Heinde and Verre
Heinde and Verre, established in 2019, have brought their own flare to the craft chocolate world. The Company’s name translating to “Near and Far” represents their ethos, and a dutch culinary habit, of sourcing incredible produce from distant reaches of the world and combining it with fine quality local ingredients. Heinde and Verre holds an exciting position in the craft chocolate world, growing and inventing new recipes; even developing their own vegan milk formula.
Based in Rotterdam, owners Jan-Willem and Ewald have slowly built up a repertoire of chocolate knowledge, constantly changing and improving their process to highlight the special qualities of each type of cacao they use. They’re a formidable double act.
Not always belonging to the craft chocolate world, these business partners used to have very different careers. They have both worked various jobs, including; science and econometrics professor, strategists, product development and marketing. Eventually they both grew tired of sitting behind computers, they wanted a new challenge and they wished to meet new people and interact face to face.

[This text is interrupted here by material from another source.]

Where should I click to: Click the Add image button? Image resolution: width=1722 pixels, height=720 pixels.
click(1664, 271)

Outside of their business careers, Ewald has a background as a registered vinologue from the Dutch Wine Academy (comparable to WSET) and trained as a sommelier and wine consultant. Whilst, Jan Willem is a life long, very talented pastry enthousiast. So they are both fascinated by flavours and aromas – as they confess – practically since they were born. This enthusiasm led to the creation of Heinde and Verre.
Chocolate Making; Getting Started
It was on a skiing trip in Italy where the idea for Heinde and Verre was born. Both Jan-Willem and Ewald love chocolate, they had time to kill and decided to try an italian dark chocolate. After sampling the bar, they believed it could be bettered and wanted to give it a try themselves. They decided to pair up and have a go at developing a chocolate business.

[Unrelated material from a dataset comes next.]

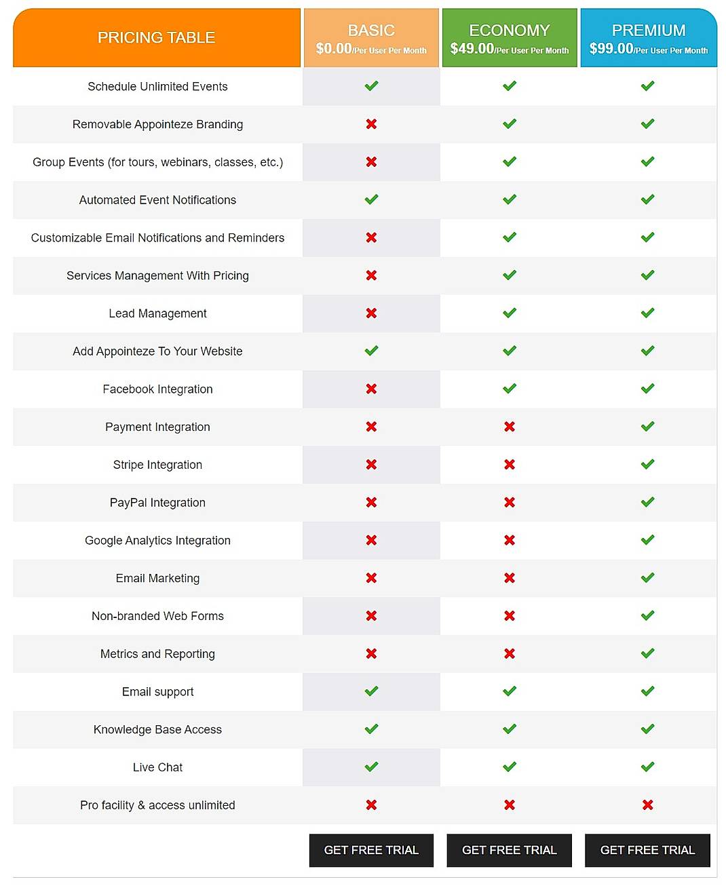The height and width of the screenshot is (888, 726).
Task: Click the checkmark for Email Marketing under Premium
Action: tap(647, 577)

They were, and still are, inspired by the flavours of great wines, pushing the duo to experiment with ageing chocolate, as opposed to conching, as a way to develop depth.
The operation started in one of their spare rooms, gathering equipment and learning the basics of chocolate making. To help in their discovery, early on, they visited Duffy’s where they developed a better understanding of what it takes to make incredible craft chocolate from bean to bar.
When it came to sourcing, much like every good craft chocolate company, it was paramount to know exactly where their beans came from. This was their central focus starting out. They began buying straight from KSS cooperative in Bali. To ensure a consistent flavour, they chose their beans they wanted right down to the specific farm.
To get making the chocolate, they needed machinery. They started off with 3 stone grinders from India – this gave the pair a good start, however the work and maintenance on the machines, as they were not originally designed for chocolate making was quite a challenge. Luckily, with the expansion of craft chocolate, came better equipment. They now work with several stone grinders of various sizes and designs, to enable them to develop the right flavour profile for each origin and recipe.
The team have two types of ovens; convection oven and large custom made drum roaster – they get completely different flavours from each – the drum roast roasts much slower. To add variety and depth to their chocolate, they sometimes use a mixture of roast profiles for each cacao.
Sourcing: In depth
Sourcing the Bali KSS up to the farmer group, is made possible by Biji cacao trading (Heinde and Verre’s cacao partner for Indonesia). Currently they select two farmer groups within the KSS cooperative to ensure a consistent flavour profile that matches the Heinde & Verre style. Also for their outer origins they work closely with the cacao farmers. The piura from Norandino cooperative is selected from three distinct villages, and a more exclusive selection of a subregion of Piura is on it’s way. Amazingly, they are one of the very first to work with a new cacao from Hacienda Victoria in Ecuador, called La Perla (a crossover between Arriba and a criollo form Venezuela).
Additionally, one to two times per year, a limited edition is released. For limited editions we try to find very special and rare cacao, or touch upon a special theme (like the effect of ageing, terroir, etc), or share an exiting recipe, like the Dutch Gianduja we made for Clay Gordon at the 20st Anniversary of “The Chocolate Life”, made with Dutch Hazelnuts and Dutch “basterd sugar”
Heinde and Verre have been working tremendously hard to build their company in their first few years in the chocolate industry. Last autumn, they were working 7 days a week, 12 hours a day in the factory. Chocolate has been all consuming for them.
They’re efforts have certainly paid off. They’ve been running for 3 years and have doubled in revenue each year – 400 kilo a month, around 50,000 bars last year.
The business is authentic, with true care a consideration going into all aspects of the chocolate making process, from the bean sourcing, to the recipe creation. All their bars are handpacked – and the packaging was immaculately designed by the co-founder himself.
This attitude and commitment to producing incredible chocolate, in an ethical and considerate way is at the heart of Heinde and Verre. We can’t wait to see what they come up with next and to see them develop even more wonderful recipes.